Dec. 29, 1916,
We are back in the firing line again after nearly a month’s rest. It is just 2.30 A.M. and I am on duty. Here in a dugout a short distance behind the front line at headquarters I am spending “my Christmas holidays.”
It is very quiet here – much like the first place we were at when we came to France last August. Occasionally a machine gun can be heard and sometimes the boom of a big gun in the distance. We certainly were glad to get in a quiet sector after what we went through during October and November.
I just returned to the battalion on Dec. 24th after spending nearly three weeks on a course in my work.
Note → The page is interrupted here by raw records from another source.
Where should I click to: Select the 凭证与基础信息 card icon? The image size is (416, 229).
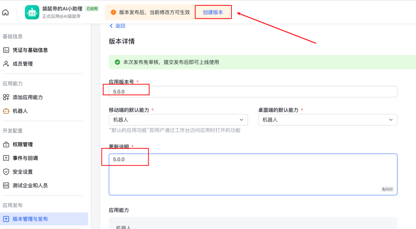click(x=5, y=50)
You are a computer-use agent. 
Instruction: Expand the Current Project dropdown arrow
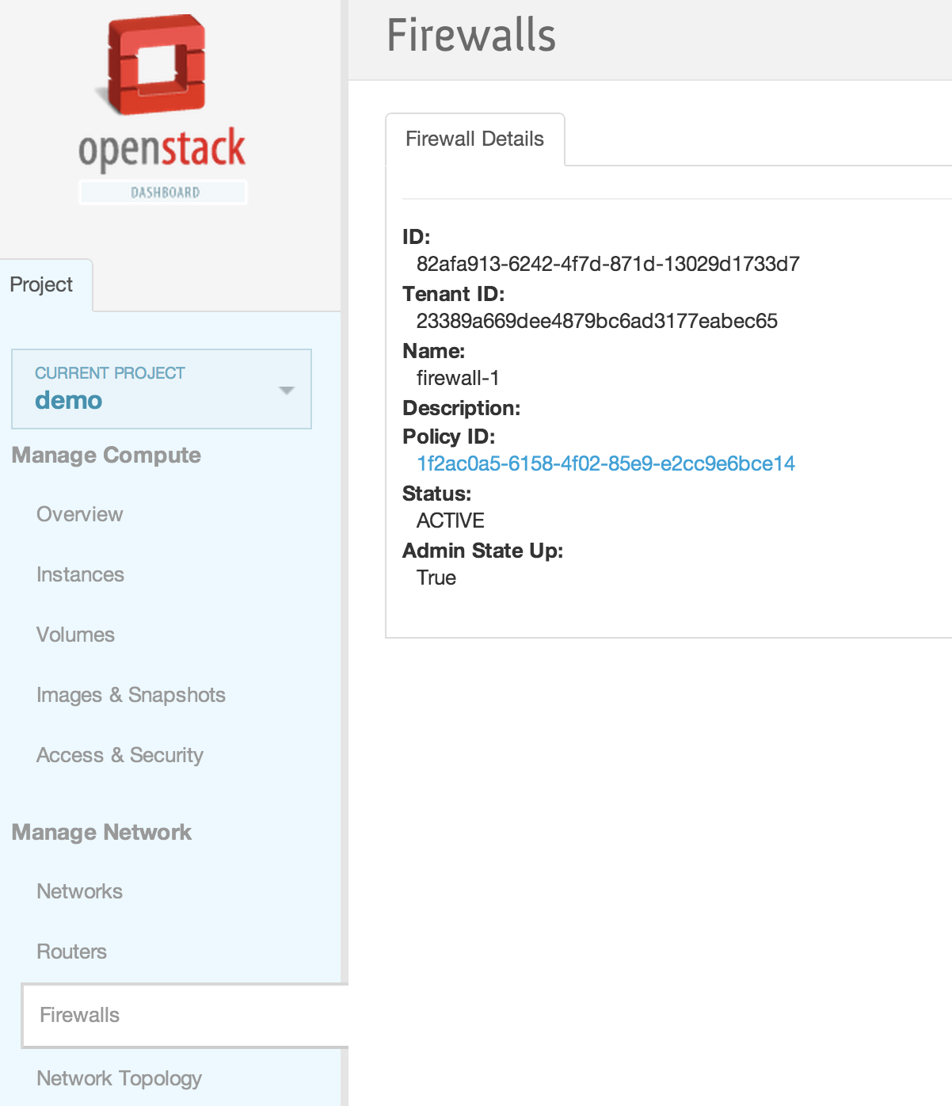pyautogui.click(x=287, y=390)
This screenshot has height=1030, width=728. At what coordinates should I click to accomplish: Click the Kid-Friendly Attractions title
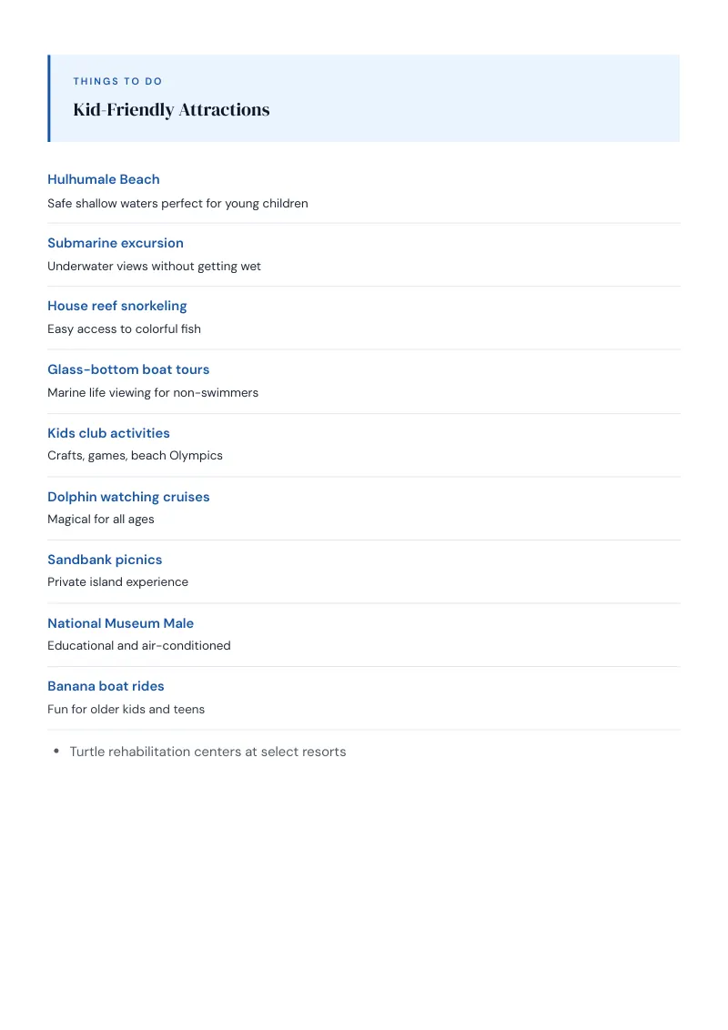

It was quite interesting and I succeeded in passing the tests obtaining 100% on all except one – on it I got 99%. There were fellows there from practically every unit in our army Corps and it was rather interesting to hear the experiences of those who had been here for a long time.
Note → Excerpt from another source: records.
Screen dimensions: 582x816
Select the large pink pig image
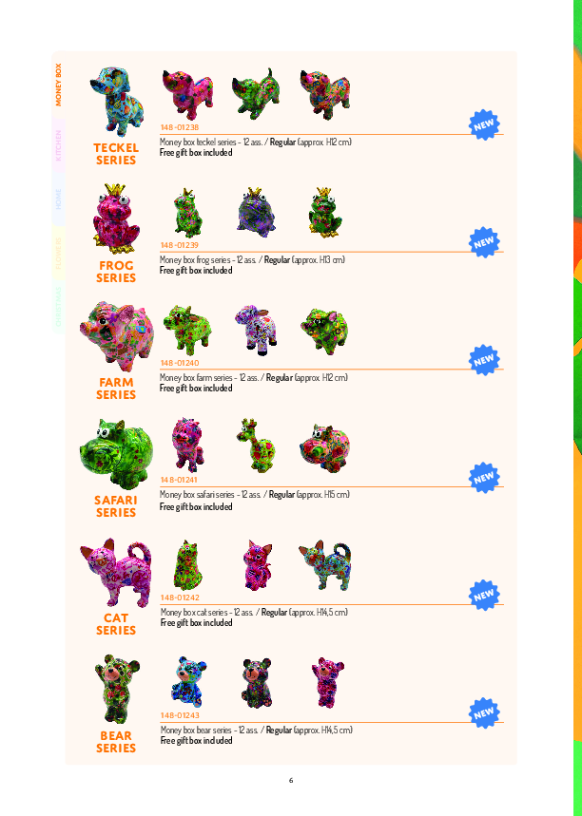click(x=117, y=336)
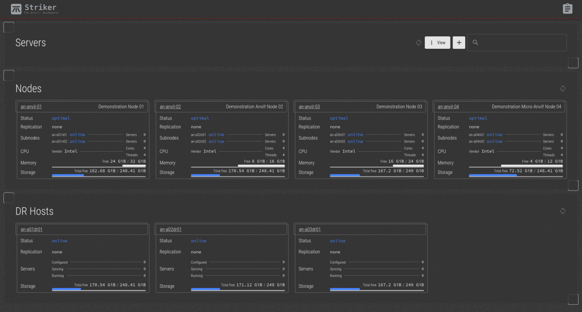
Task: Open DR host an-a01dr01
Action: click(x=32, y=229)
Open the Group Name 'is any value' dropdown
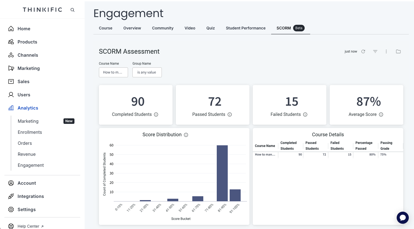This screenshot has width=414, height=229. [147, 72]
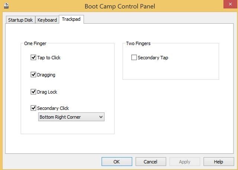Viewport: 238px width, 170px height.
Task: Click the Apply button
Action: [x=184, y=162]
Christmas day was spent back in billets in a town behind the line. I received your parcel that night. It was a very acceptable Xmas box and I enjoyed all the eatables very much. The Sterno is very useful here as we have to heat our food.
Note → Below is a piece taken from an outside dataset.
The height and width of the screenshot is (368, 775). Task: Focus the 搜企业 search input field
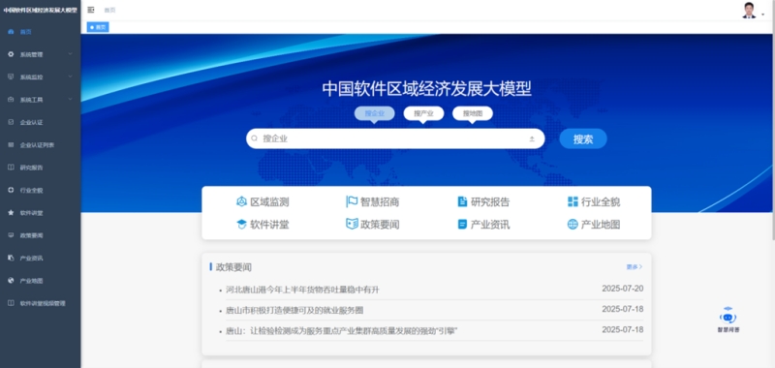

The other day I received several copies of the Reformer. In one Capt Simpson who was home on furlough said that the war would last five more years. Last Xmas we were counting on the big spring advance. This year it is the same. The peace talk in the papers is very interesting reading but talk does not stop the guns. Let us hope that Lloyd George wilt not feel it his duty to sacrifice many more thousands in order to uphold “poor little Belgium.”
Well I must soon end this epistle. Despite all my troubles I am in the best of health and unless I get in the way of one of Fritz’s shells, I shall not get to Blighty for some time yet. The passes did not come as fast as we expected at first.